Aim of the task: Replace each "computer-use agent" in the data below with "desktop assistant", and reproduce everything else unchanged.

Records for this exercise:
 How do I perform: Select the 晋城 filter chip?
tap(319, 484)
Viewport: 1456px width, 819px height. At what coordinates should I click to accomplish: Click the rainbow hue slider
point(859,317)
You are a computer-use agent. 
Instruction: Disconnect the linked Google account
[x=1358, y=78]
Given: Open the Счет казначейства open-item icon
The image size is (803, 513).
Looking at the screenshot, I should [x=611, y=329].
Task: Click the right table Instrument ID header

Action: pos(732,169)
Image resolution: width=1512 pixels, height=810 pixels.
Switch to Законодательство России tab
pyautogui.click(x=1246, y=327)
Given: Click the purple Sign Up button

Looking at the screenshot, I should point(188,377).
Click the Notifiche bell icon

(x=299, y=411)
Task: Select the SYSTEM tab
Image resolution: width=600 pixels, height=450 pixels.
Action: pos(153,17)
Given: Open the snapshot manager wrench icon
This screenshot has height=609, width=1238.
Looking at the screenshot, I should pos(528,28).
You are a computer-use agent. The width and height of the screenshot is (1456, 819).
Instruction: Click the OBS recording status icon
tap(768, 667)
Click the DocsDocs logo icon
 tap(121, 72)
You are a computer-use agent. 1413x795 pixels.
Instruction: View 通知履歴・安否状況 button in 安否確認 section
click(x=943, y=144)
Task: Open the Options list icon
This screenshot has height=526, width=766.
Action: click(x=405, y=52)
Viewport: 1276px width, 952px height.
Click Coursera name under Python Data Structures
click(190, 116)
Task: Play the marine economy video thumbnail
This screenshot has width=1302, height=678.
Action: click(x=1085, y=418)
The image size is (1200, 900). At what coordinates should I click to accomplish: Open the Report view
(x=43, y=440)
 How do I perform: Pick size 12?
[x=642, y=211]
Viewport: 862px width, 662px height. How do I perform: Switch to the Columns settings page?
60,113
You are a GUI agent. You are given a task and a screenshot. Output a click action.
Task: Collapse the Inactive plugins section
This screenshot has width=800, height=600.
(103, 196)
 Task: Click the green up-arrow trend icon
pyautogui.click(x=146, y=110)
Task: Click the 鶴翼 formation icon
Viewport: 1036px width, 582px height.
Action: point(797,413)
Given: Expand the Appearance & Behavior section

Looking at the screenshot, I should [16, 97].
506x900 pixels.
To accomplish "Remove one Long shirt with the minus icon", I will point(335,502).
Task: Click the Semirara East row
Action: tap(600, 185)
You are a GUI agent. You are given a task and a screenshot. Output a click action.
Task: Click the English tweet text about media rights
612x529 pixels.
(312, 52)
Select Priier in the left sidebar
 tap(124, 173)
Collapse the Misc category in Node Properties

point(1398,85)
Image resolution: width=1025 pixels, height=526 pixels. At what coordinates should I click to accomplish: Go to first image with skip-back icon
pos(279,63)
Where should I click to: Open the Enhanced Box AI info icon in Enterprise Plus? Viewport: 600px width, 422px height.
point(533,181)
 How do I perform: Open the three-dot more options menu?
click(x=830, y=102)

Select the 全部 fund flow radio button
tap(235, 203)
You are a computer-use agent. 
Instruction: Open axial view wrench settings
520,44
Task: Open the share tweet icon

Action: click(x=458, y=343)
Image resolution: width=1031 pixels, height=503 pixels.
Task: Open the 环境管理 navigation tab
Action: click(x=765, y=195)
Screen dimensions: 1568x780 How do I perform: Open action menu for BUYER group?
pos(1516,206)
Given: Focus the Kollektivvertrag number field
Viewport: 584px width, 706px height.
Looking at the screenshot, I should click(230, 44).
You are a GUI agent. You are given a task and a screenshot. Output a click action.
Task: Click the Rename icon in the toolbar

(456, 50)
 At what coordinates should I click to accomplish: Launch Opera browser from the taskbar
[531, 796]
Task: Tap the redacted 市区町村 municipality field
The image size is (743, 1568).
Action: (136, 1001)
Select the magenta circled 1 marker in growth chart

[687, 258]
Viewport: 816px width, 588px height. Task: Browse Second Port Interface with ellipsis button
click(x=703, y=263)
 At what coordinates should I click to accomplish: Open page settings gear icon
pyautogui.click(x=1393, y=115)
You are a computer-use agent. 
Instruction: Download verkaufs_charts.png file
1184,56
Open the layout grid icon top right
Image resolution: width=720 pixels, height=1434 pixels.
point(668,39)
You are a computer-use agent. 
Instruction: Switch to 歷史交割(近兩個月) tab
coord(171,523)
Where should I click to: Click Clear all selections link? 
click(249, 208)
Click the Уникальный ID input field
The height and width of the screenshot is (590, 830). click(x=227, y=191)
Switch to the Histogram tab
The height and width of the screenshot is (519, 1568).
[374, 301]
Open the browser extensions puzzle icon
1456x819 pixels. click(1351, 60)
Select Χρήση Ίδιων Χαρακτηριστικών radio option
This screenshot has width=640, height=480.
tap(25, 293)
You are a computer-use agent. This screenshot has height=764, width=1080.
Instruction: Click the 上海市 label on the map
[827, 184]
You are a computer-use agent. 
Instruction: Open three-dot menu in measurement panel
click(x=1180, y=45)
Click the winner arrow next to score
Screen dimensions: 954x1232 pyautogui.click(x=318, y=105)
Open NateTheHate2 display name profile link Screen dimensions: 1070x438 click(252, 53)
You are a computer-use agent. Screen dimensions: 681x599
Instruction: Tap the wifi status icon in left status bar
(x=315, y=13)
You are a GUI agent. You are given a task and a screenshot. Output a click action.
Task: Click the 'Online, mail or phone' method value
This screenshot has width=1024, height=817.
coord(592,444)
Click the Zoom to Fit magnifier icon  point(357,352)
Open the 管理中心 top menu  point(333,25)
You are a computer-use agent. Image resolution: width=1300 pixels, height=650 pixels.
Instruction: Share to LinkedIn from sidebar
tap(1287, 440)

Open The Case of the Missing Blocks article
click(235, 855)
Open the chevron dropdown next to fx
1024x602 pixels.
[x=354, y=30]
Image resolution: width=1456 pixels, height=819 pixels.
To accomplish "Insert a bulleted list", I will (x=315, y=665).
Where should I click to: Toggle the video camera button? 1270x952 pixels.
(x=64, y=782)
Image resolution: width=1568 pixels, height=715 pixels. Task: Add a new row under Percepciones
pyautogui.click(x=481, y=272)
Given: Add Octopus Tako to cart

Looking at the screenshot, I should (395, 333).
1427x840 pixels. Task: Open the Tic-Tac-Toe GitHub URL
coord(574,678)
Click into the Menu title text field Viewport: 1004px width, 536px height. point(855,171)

Output below:
 How do I perform: Select the 晋城 filter chip?
tap(319, 484)
Viewport: 1456px width, 819px height. At what coordinates should I click to accomplish: Click the rainbow hue slider
point(859,317)
You are a desktop assistant. 
Instruction: Disconnect the linked Google account
[x=1358, y=78]
Given: Open the Счет казначейства open-item icon
The image size is (803, 513).
Looking at the screenshot, I should [x=611, y=329].
Task: Click the right table Instrument ID header

Action: pos(732,169)
Image resolution: width=1512 pixels, height=810 pixels.
Switch to Законодательство России tab
pyautogui.click(x=1246, y=327)
Given: Click the purple Sign Up button

Looking at the screenshot, I should point(188,377).
Click the Notifiche bell icon

(x=299, y=411)
Task: Select the SYSTEM tab
Image resolution: width=600 pixels, height=450 pixels.
Action: pos(153,17)
Given: Open the snapshot manager wrench icon
This screenshot has height=609, width=1238.
Looking at the screenshot, I should pos(528,28).
You are a desktop assistant. The width and height of the screenshot is (1456, 819).
Instruction: Click the OBS recording status icon
tap(768, 667)
Click the DocsDocs logo icon
 tap(121, 72)
You are a desktop assistant. 1413x795 pixels.
Instruction: View 通知履歴・安否状況 button in 安否確認 section
click(x=943, y=144)
Task: Open the Options list icon
This screenshot has height=526, width=766.
Action: click(x=405, y=52)
Viewport: 1276px width, 952px height.
Click Coursera name under Python Data Structures
click(190, 116)
Task: Play the marine economy video thumbnail
This screenshot has width=1302, height=678.
Action: click(x=1085, y=418)
The image size is (1200, 900). At what coordinates should I click to accomplish: Open the Report view
(x=43, y=440)
 How do I perform: Pick size 12?
[x=642, y=211]
Viewport: 862px width, 662px height. How do I perform: Switch to the Columns settings page?
60,113
You are a GUI agent. You are given a task and a screenshot. Output a click action.
Task: Collapse the Inactive plugins section
This screenshot has width=800, height=600.
(103, 196)
 Task: Click the green up-arrow trend icon
pyautogui.click(x=146, y=110)
Task: Click the 鶴翼 formation icon
Viewport: 1036px width, 582px height.
Action: point(797,413)
Given: Expand the Appearance & Behavior section

Looking at the screenshot, I should [16, 97].
506x900 pixels.
To accomplish "Remove one Long shirt with the minus icon", I will point(335,502).
Task: Click the Semirara East row
Action: tap(600, 185)
You are a GUI agent. You are given a task and a screenshot. Output a click action.
Task: Click the English tweet text about media rights
612x529 pixels.
(312, 52)
Select Priier in the left sidebar
 tap(124, 173)
Collapse the Misc category in Node Properties

point(1398,85)
Image resolution: width=1025 pixels, height=526 pixels. At what coordinates should I click to accomplish: Go to first image with skip-back icon
pos(279,63)
Where should I click to: Open the Enhanced Box AI info icon in Enterprise Plus? Viewport: 600px width, 422px height.
point(533,181)
 How do I perform: Open the three-dot more options menu?
click(x=830, y=102)

Select the 全部 fund flow radio button
tap(235, 203)
You are a desktop assistant. 
Instruction: Open axial view wrench settings
520,44
Task: Open the share tweet icon

Action: click(x=458, y=343)
Image resolution: width=1031 pixels, height=503 pixels.
Task: Open the 环境管理 navigation tab
Action: click(x=765, y=195)
Screen dimensions: 1568x780 How do I perform: Open action menu for BUYER group?
pos(1516,206)
Given: Focus the Kollektivvertrag number field
Viewport: 584px width, 706px height.
Looking at the screenshot, I should click(230, 44).
You are a GUI agent. You are given a task and a screenshot. Output a click action.
Task: Click the Rename icon in the toolbar

(456, 50)
 At what coordinates should I click to accomplish: Launch Opera browser from the taskbar
[531, 796]
Task: Tap the redacted 市区町村 municipality field
The image size is (743, 1568).
Action: (136, 1001)
Select the magenta circled 1 marker in growth chart

[687, 258]
Viewport: 816px width, 588px height. Task: Browse Second Port Interface with ellipsis button
click(x=703, y=263)
 At what coordinates should I click to accomplish: Open page settings gear icon
pyautogui.click(x=1393, y=115)
You are a desktop assistant. 
Instruction: Download verkaufs_charts.png file
1184,56
Open the layout grid icon top right
Image resolution: width=720 pixels, height=1434 pixels.
point(668,39)
You are a desktop assistant. 
Instruction: Switch to 歷史交割(近兩個月) tab
coord(171,523)
Where should I click to: Click Clear all selections link? 
click(249, 208)
Click the Уникальный ID input field
The height and width of the screenshot is (590, 830). click(x=227, y=191)
Switch to the Histogram tab
The height and width of the screenshot is (519, 1568).
[374, 301]
Open the browser extensions puzzle icon
1456x819 pixels. click(1351, 60)
Select Χρήση Ίδιων Χαρακτηριστικών radio option
This screenshot has width=640, height=480.
tap(25, 293)
You are a desktop assistant. This screenshot has height=764, width=1080.
Instruction: Click the 上海市 label on the map
[827, 184]
You are a desktop assistant. 
Instruction: Open three-dot menu in measurement panel
click(x=1180, y=45)
Click the winner arrow next to score
Screen dimensions: 954x1232 pyautogui.click(x=318, y=105)
Open NateTheHate2 display name profile link Screen dimensions: 1070x438 click(252, 53)
You are a desktop assistant. Screen dimensions: 681x599
Instruction: Tap the wifi status icon in left status bar
(x=315, y=13)
You are a GUI agent. You are given a task and a screenshot. Output a click action.
Task: Click the 'Online, mail or phone' method value
This screenshot has width=1024, height=817.
coord(592,444)
Click the Zoom to Fit magnifier icon  point(357,352)
Open the 管理中心 top menu  point(333,25)
You are a desktop assistant. Image resolution: width=1300 pixels, height=650 pixels.
Instruction: Share to LinkedIn from sidebar
tap(1287, 440)

Open The Case of the Missing Blocks article
click(235, 855)
Open the chevron dropdown next to fx
1024x602 pixels.
[x=354, y=30]
Image resolution: width=1456 pixels, height=819 pixels.
To accomplish "Insert a bulleted list", I will (x=315, y=665).
Where should I click to: Toggle the video camera button? 1270x952 pixels.
(x=64, y=782)
Image resolution: width=1568 pixels, height=715 pixels. Task: Add a new row under Percepciones
pyautogui.click(x=481, y=272)
Given: Add Octopus Tako to cart

Looking at the screenshot, I should (395, 333).
1427x840 pixels. Task: Open the Tic-Tac-Toe GitHub URL
coord(574,678)
Click into the Menu title text field Viewport: 1004px width, 536px height. point(855,171)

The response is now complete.